NOCTURNES MIST is an Aussie band that follows in the footstep of other great Aussie metal bands. Anders Ekdahl ©2017

Do you feel that it has gone the way you intended when you formed back in the daysz
(Ominous) Yes, apart from a period of time when it wasn’t possible to record or perform due to distance between members. We have stuck to our guns; we play straight up black metal and have no interest in being avant-garde or edgy. We have no problem with those that do, but it’s just not our thing and we have stayed true to our original vision.

How do you feel about your latest recording? Did it come out the way you expected it to?
(Ominous) I think it turned out just how we planned, and were all pleased with the results. The songs, recording, art and final package are as we envisioned. It will also be the first time that one of our albums has been released on vinyl as well as CD.

Do you feel that you by now has found a sound that is the band and that you can build on it?
(Ominous) We have from the beginning had the same aim as far as the sound we wanted, since then the only thing that has changed is the recording methods. Our first recording, “Southern Storms” didn’t turn out the way we wanted. The second recording, “As Flames Burn” resurrected some of these original songs and gave us the opportunity to record them in the way we wanted, despite being recorded in a primitive way.
After that the album, “March to Perdition” was done just the way we wanted, besides a difference of opinions between our drummer and the rest of the band regarding the way the drums where recorded. Now “Diabolical Baptism” has been recorded with everyone on the same page regarding production and the final out come, we are very pleased with the final result.

Is having a message in the lyrics important to you? What kind of topics do you deal with?
(Ominous) Our lyrics have covered a wide range of topics including, the Australian outlook regarding black metal, destructive forces of nature, suicide, afterlife, the occult, Satan and hatred but always written in a dark and or aggressive manner.
The new album, ‘Diabolical Baptism’ lyrically has been entirely inspired by the occult and Satan and predominantly the varied representations of Satan through out the ages, from the medieval perspective to the presence of Satan and the occult in the contemporary world. There are songs inspired by, ‘The Omen’ trilogy and Ken Russell’s, ‘The Devils’ from which a sample is used on the song, ‘Barbs of Sadism’.
‘Shadow of the Flame’ is about a Satanic ritual referencing illustrations from the works of Lord of De Lancre, the infamous French witch finder & demonologist of the seventeenth centaury, his image of the Black Mass, the witches. So each song is a different vision of Satan and the occult.

How important is the cover art work for you?
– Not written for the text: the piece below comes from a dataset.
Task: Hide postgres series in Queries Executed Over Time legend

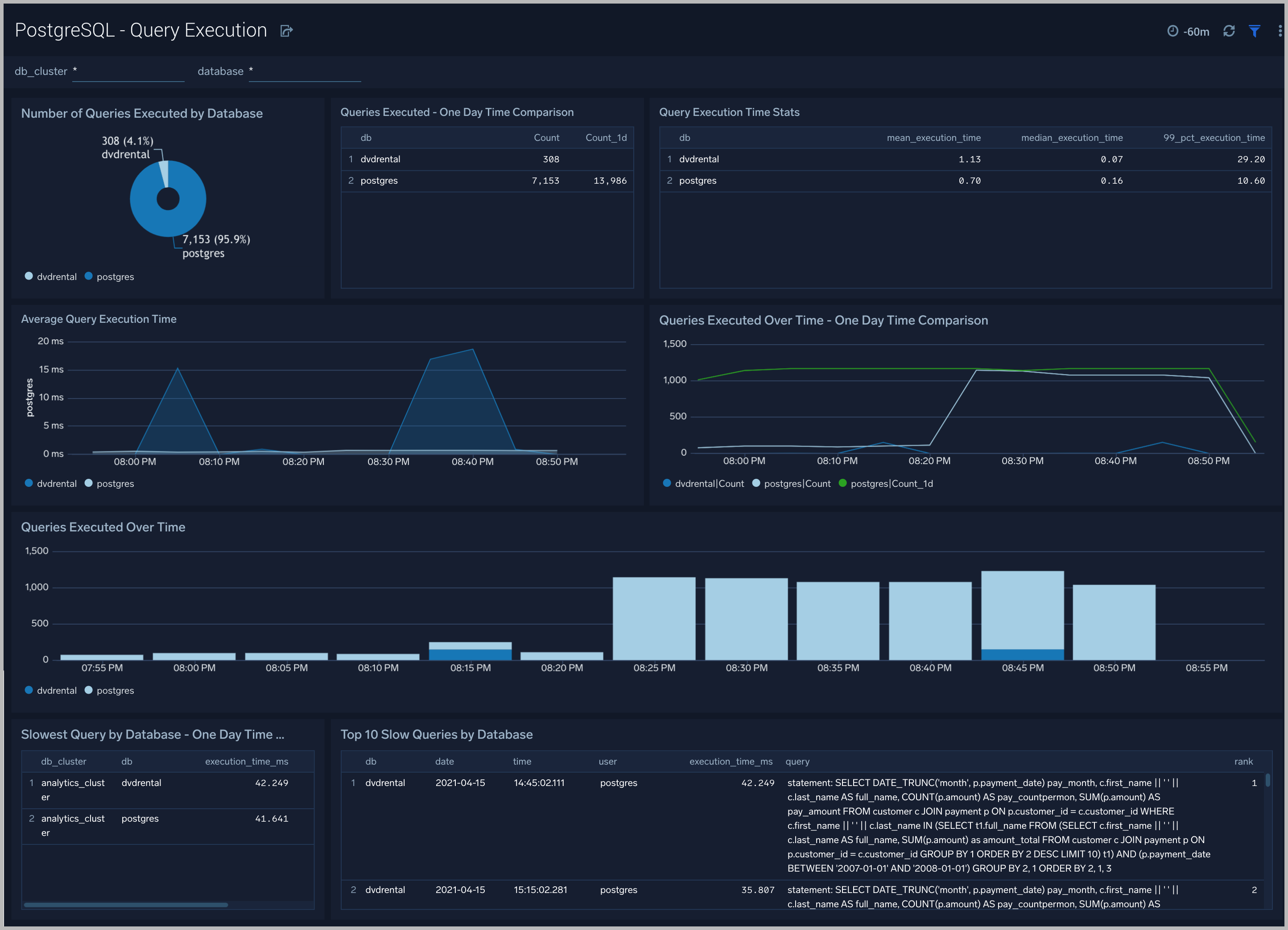Action: point(115,691)
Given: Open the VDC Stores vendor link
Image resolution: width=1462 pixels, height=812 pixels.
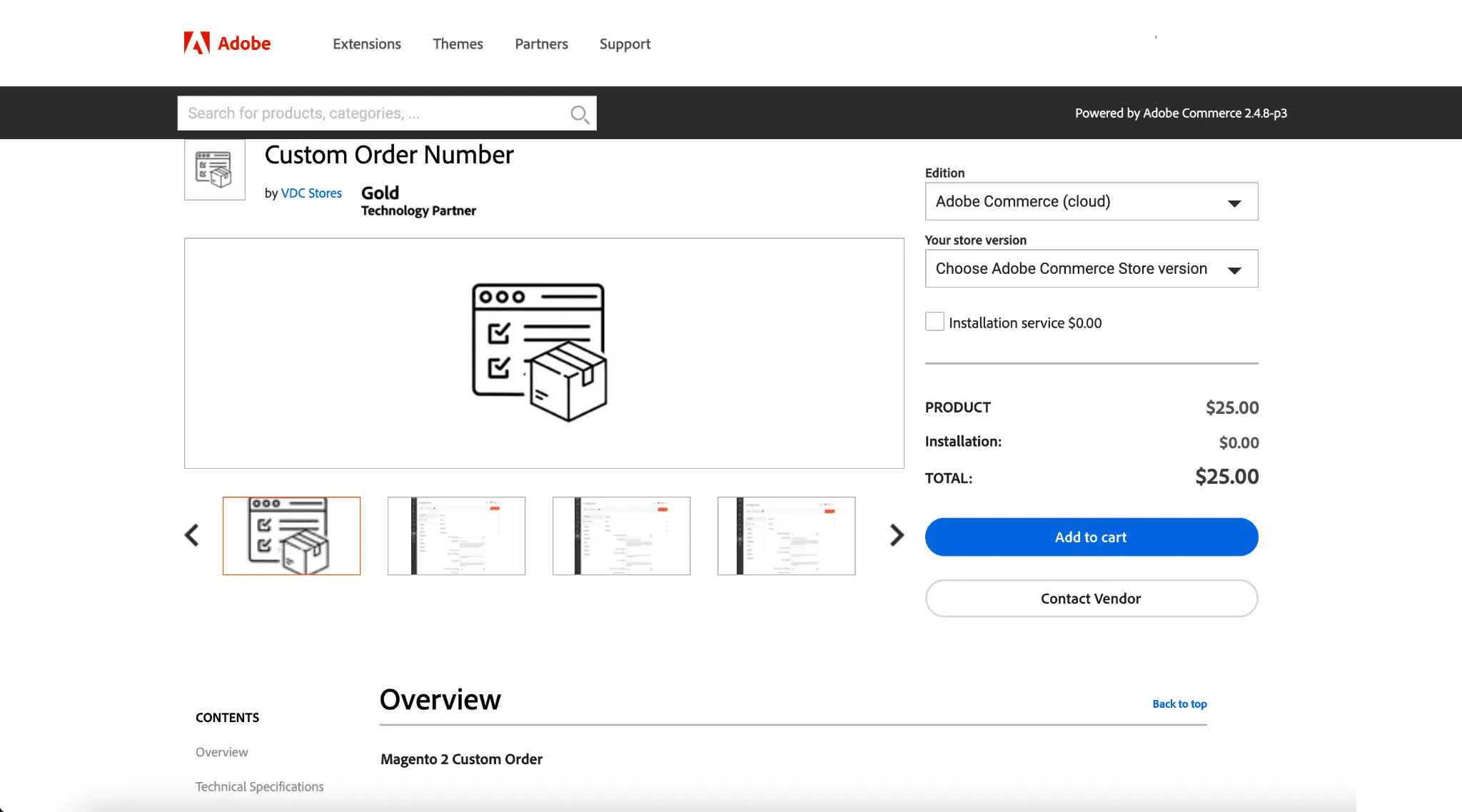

Can a really cool cover still sell an album in this day and age of digital download?
(Ominous) It’s a must! The cover represents the album’s content. I first started buying albums in 1989 and up until I started using the internet in about 2002, unless the band was recommended I would still chose albums based on the cover art, album and song titles and wasn’t often disappointed. These days the internet is good for checking out a band and if I like it I buy there c.d. or preferably vinyl, I don’t download music or listen to mp3 .
The artwork for ‘Diabolical Baptism’ was specially commissioned and drawn by the hand of the very talented Jenglot Hitam. The works are his modern re-imagining of Lord of De Lancre’s ‘Black Mass’ & ‘Witches Sabbath’ images. They perfectly express the musical and lyrical themes of the album. The images tie in directly with lyrics. Besides the covert art there are two more excellent panels of illustration within the album that people will see when they buy the CD or vinyl. This kind of art is really made for the vinyl format as well as it looks very impressive in the larger format. The art is part of the whole package, images to be viewed while listening to the album and reading the lyrics.

Why is it so hard for bands that come from places not the US or UK/Sweden/Scandinavia to break big? What is success to you and is it something you’d like to achieve?
(Ominous) that’s not something I’ve given any thought to. Regarding success, as a band all we wanted was to have our music released by a label so it was accessible to anyone interested. We have achieved that though SÉANCE RECORDS.

Today the competition is harder. You got plenty of digital platforms for new talent to display their music. How do you do to really stand out in a world where everything but the music is blind to the listener?
(Ominous) We use a verity of platforms to promote our music. The albums are available digitally as well as on CD and ‘Diabolical Baptism’ will be released on vinyl.

What is your local scene like? How important is a national scene for a band to be able to break out and make it international?
(Ominous) Our local metal scene is diverse with outstanding bands from many genres. Australia punches above it weight in this regard. This is true for black metal here too.

Rock and metal has come a long way since the early 70s but still some people’s attitudes towards it seem to be left in the stone age. How accepted is metal in your area? Is it like in Finland where it seems to come with the mother’s milk?
(Ominous) No it’s not like Finland, Australia did have censorship issues in the mid to late 90’s but these days there are no problems.

What does the future hold for you?
(Ominous)’Diabolical Baptism’ is out on Septemeber 15th then we have a few shows to play in the remainder of 2017. Apart from that no major plan but, hopefully a new album will be on the horizon as we are always working on music and ideas.